Role of discrete intra-granular slip bands on the strain-hardening of polycrystals

This work investigates a new micromechanical modeling of polycrystal plasticity, accounting slip bands for physical plastic heterogeneities considered as periodically distributed within grains. These intra-granular plastic heterogeneities are modeled by parallel flat ellipsoidal sub-domains, each of them may have a distinct uniform plastic slip. To capture the morphology of slip bands occurring in plastically deforming polycrystals, these interacting sub-domains are considered as oblate spheroids periodically distributed and constrained by spherical grain boundaries. In this paper, we focus the study on the influences of internal length scale parameters related to grain size, spatial period and thickness of slip bands on the overall material’s behavior.

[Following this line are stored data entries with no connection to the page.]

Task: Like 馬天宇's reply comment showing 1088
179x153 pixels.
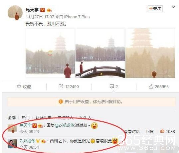Action: [x=162, y=131]
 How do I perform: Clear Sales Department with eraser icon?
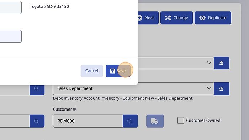click(222, 89)
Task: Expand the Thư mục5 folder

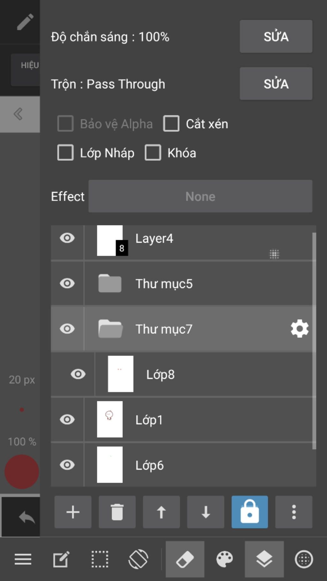Action: 110,283
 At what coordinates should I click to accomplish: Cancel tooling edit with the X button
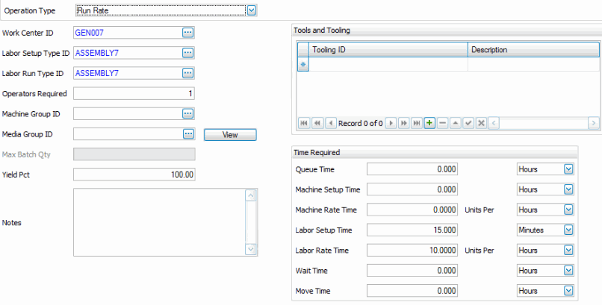pyautogui.click(x=482, y=122)
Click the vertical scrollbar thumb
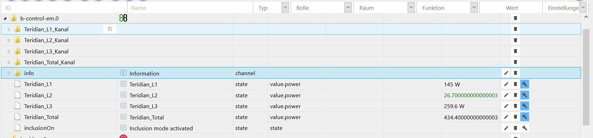 (x=586, y=77)
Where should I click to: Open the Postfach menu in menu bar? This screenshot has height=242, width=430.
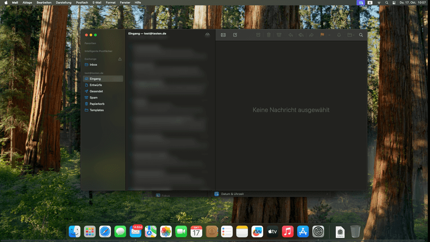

In a first part, the Gibbs free energy accounting for elastic interactions between plastic heterogeneities is calculated thanks to the Green function’s method in the case of an isolated spherical grain with plastic strain occurring only in slip bands embedded in an infinite elastic matrix. In a second part, the influence of discrete periodic distributions of intra-granular slip bands on the polycrystal’s behavior is investigated considering an aggregate with random crystallographic orientations. When the spatial period of slip bands is on the same order as the grain radius, the polycrystal’s mechanical behavior is found strongly dependent on the ratio between the spatial period of slip bands and the grain size, as well as the ratio between the slip band thickness and the grain size, which cannot be captured by classic length scale independent Eshelby-based micromechanics.